Richard McKay, a history doctoral student at the University of Oxford in England, recently spent about three weeks exploring the AIDS archives in Los Angeles and San Francisco. He is working on a dissertation about the emergence of the now mostly discredited concept of a "patient zero" who was a central disseminator of the disease.
(In its most controversial sections, Shilts' book portrayed a French Canadian flight attendant, Gaetan Dugas, as willfully spreading the virus, and McKay is trying to find people who knew Dugas.)
The collections helped bring McKay's research alive.
"A big difficulty in the history of medicine is that records are left mostly by practitioners. It's often very difficult to access the voice of the patient," McKay said. "These archives do a lot for that, to a greater extent than others do."
Among the historical society's holdings are detailed diaries kept by James Ritter of Monterey from 1989 to 1994. In each annual volume, he listed all his friends who died of AIDS that year; there were 20 names in 1994, the year before Ritter died at 35. His red-bound journals show a man who was busy volunteering to help others while trying to keep up his own health and ties to friends and family.
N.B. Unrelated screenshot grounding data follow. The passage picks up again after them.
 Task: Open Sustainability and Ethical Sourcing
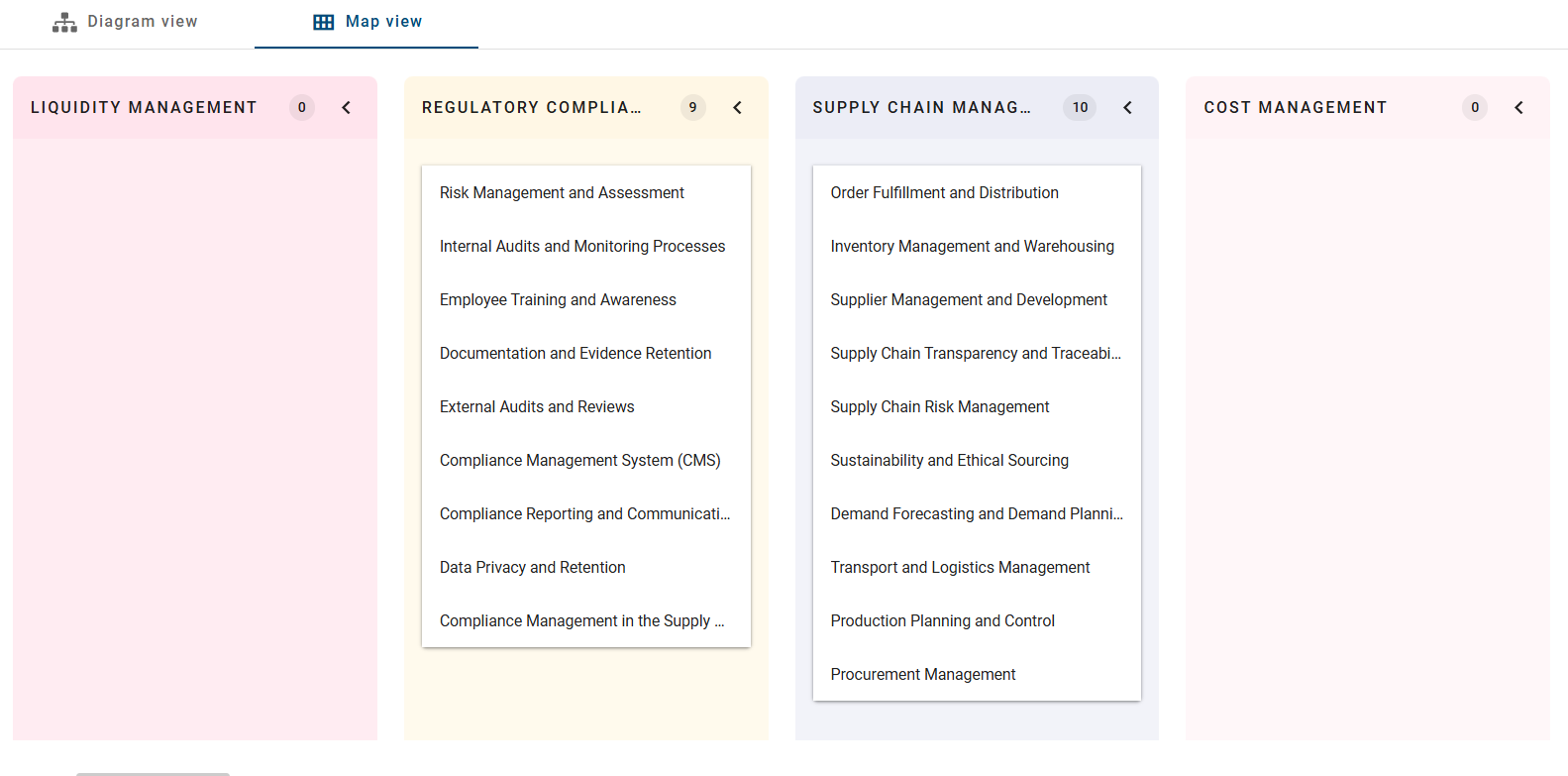point(949,461)
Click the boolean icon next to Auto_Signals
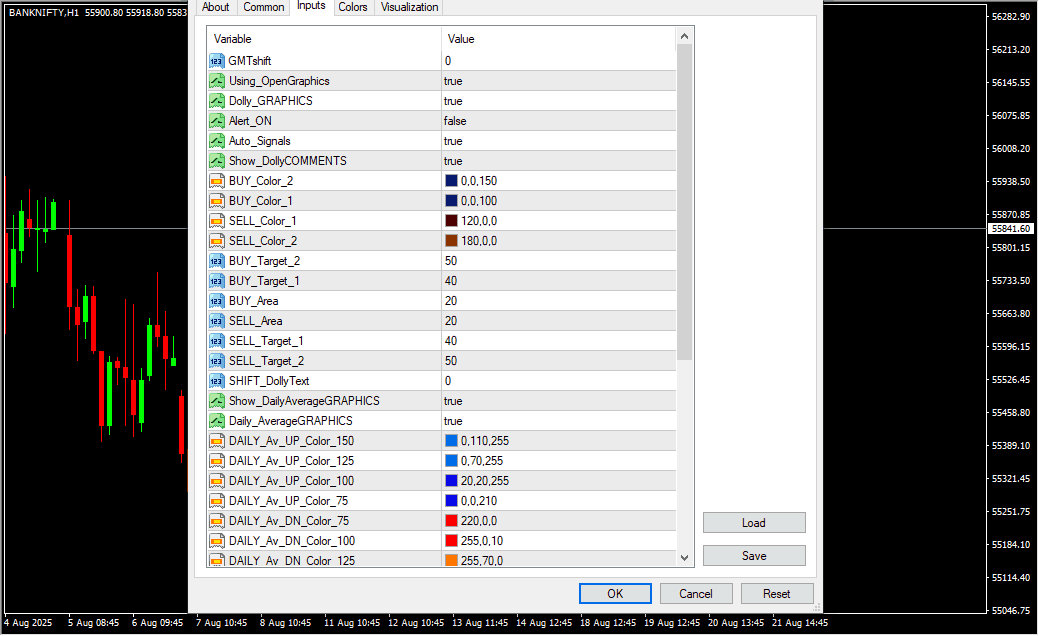 pyautogui.click(x=217, y=141)
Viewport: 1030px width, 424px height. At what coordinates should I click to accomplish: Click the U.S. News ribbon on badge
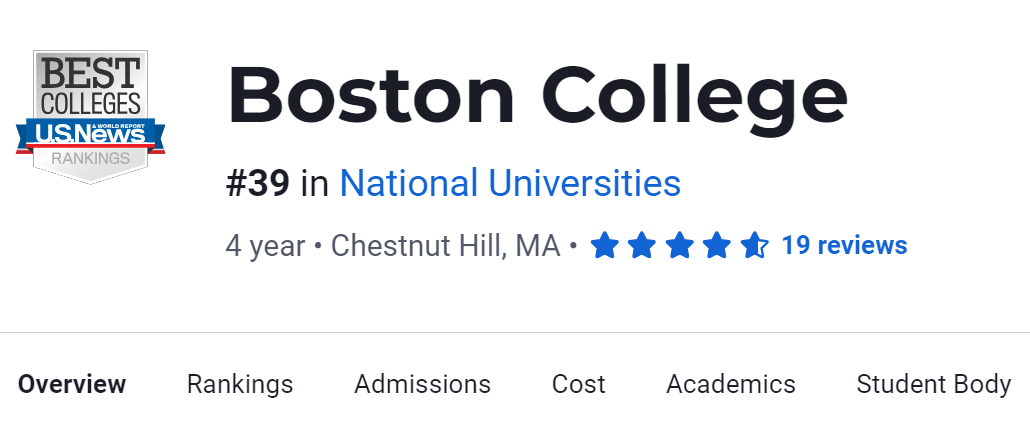click(91, 133)
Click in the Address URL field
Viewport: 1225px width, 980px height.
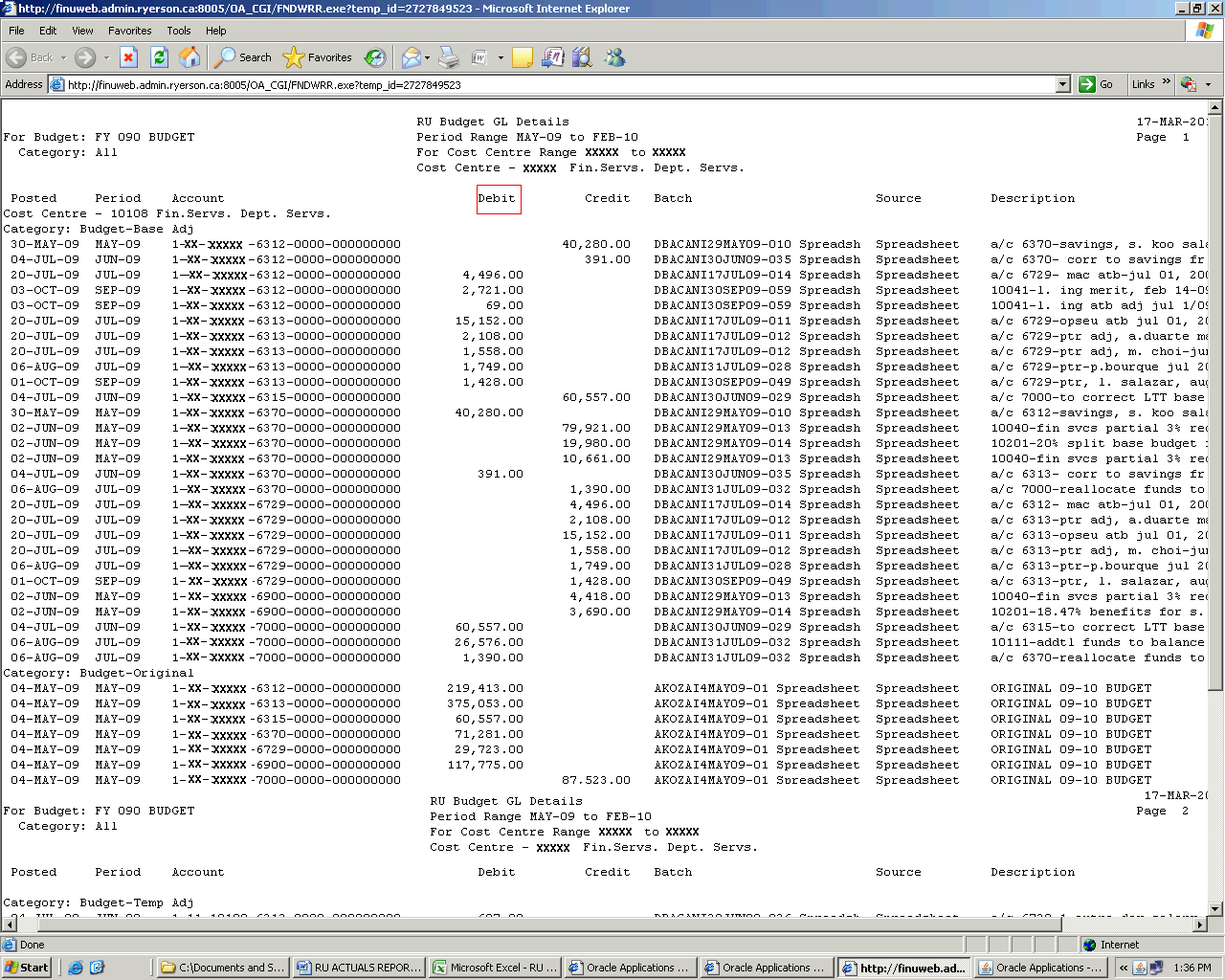point(555,84)
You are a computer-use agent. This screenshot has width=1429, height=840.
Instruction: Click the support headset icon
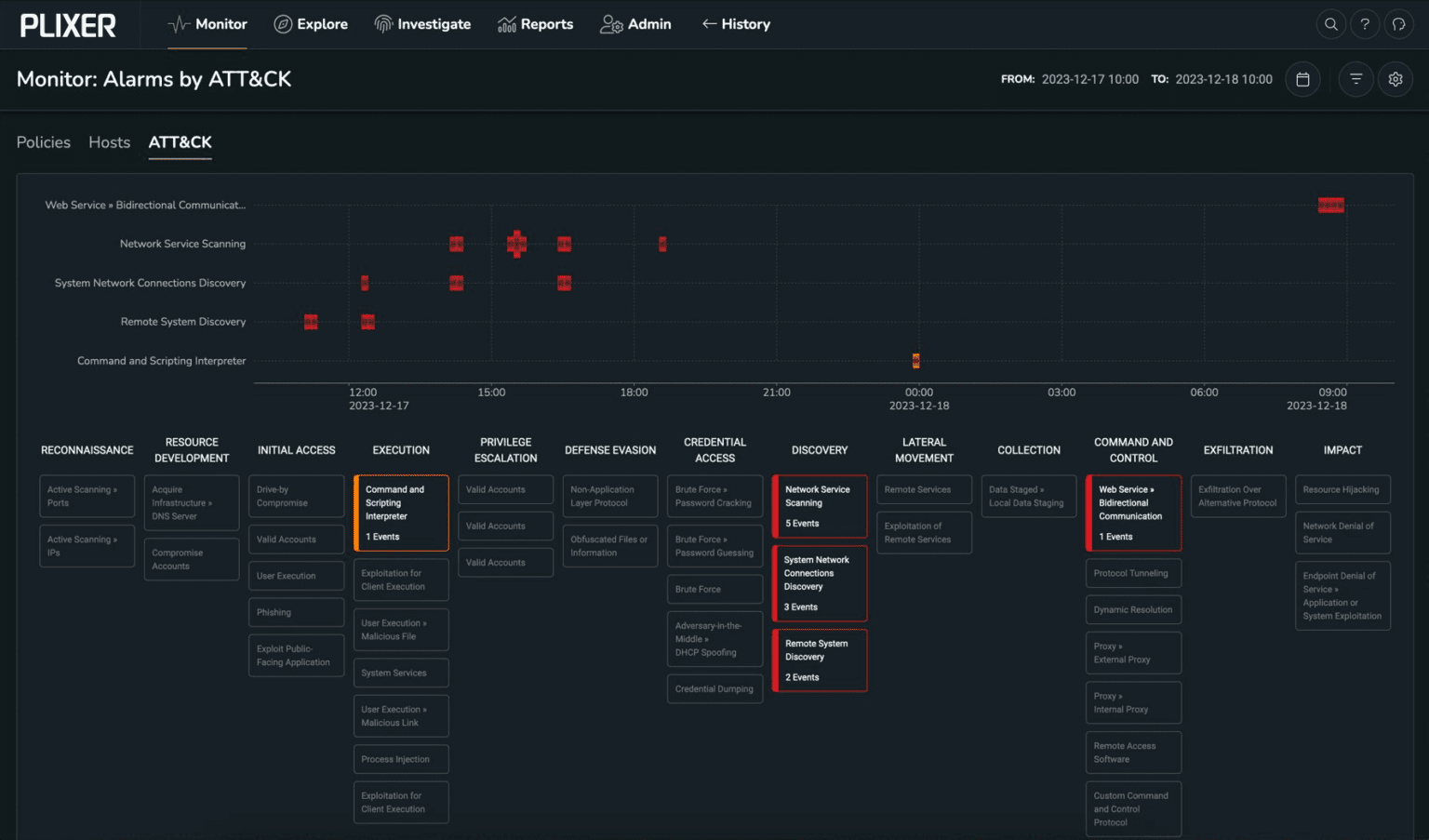tap(1398, 24)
At one point, he writes from his hospital bed about his worries that his cat would miss its flea bath and then muses about his own pain and beliefs: "It's getting harder and harder. . . . Sometimes I wonder if I will ever feel good again. I hope so. Thank you Lord, guard and bless me. Be with me. Amen."
larry.gordon@latimes.com
--
(BEGIN TEXT OF INFOBOX)
AIDS archives
Online summaries of the three AIDS archives are, or soon will be, available at the Online Archive of California at www.oac.cdlib.org.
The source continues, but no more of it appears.